И Липскеров выбирал: шедевры Низами "Хосров и Ширин" и "Искандер-намэ", армянский эпос "Давид Сасунский", а из современников - "европейцы" Аветик Исаакян, Ираклий Абашидзе…

Способность к перевоплощению, к превращению в "туркестанского" ("армянского", "грузинского") поэта, хорошо пишущего по-русски, пришлась этой деятельности как нельзя более кстати.

Он любил переводить "на местах" - в Туркестане, в Азербайджане, Грузии, Армении. Чувствовал там себя очень хорошо - и потому нередко "в паузах" - возникали стихи: в тридцатых - "азиатские", в сороковых - "кавказские". Публиковать их Липскеров не пытался.

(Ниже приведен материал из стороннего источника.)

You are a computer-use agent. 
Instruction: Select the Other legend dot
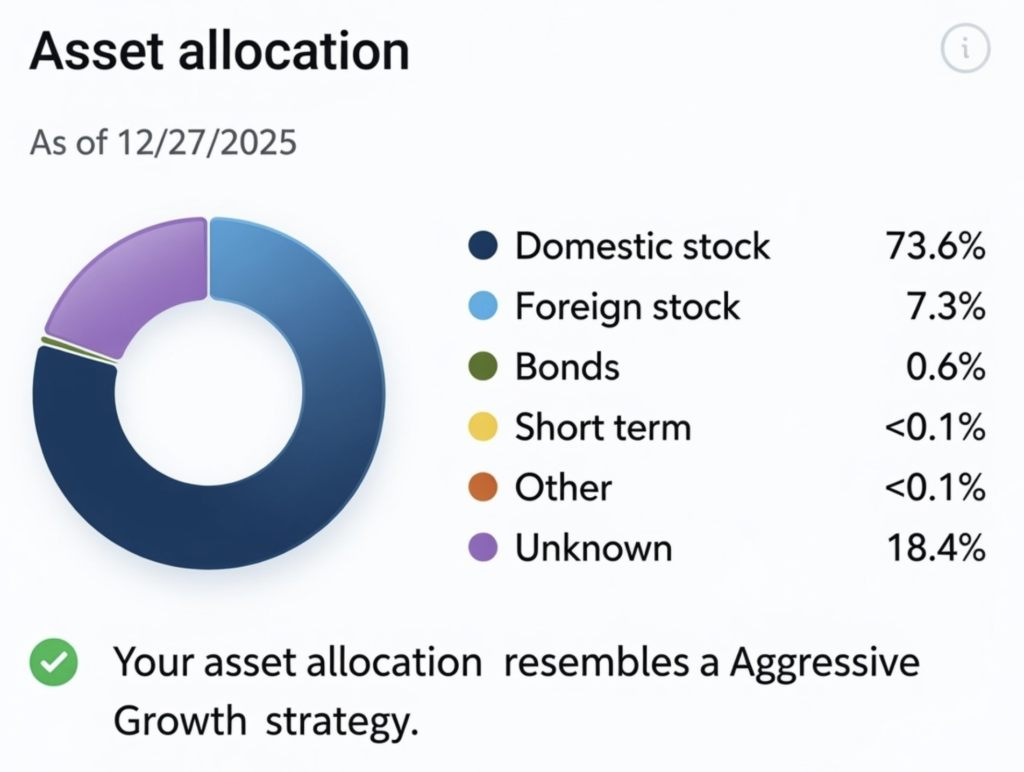click(483, 488)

Он много работал - и отлично зарабатывал. Деньги тратил на первоклассные коллекции: живописи (предпочитая "Мир искусства", особенно полно и хорошо в его собрании был представлен, понятно, Сомов), мебели, фарфора, бронзы. "Любовь к вещам, умение их видеть и осязать" были удачно приправлены тонким вкусом и коллекционерской страстью. И в этом тоже можно распознать внутреннее противостояние эпохе, которая, ради превращения людей во взаимозаменяемые "винтики", решительно разрушала одно из опорных понятий личности - эстетику быта. Ведь среди унифицированной вещности много проще добиться предсказуемых реакций и рефлекторного поведения.

Еще лет тридцать назад бытовали рассказы знатоков об уникальных - антикварных - находках, сделанных ими на московских или питерских помойках. По мне, куда интереснее было бы задуматься о том - как дивные эти вещи на помойках очутились…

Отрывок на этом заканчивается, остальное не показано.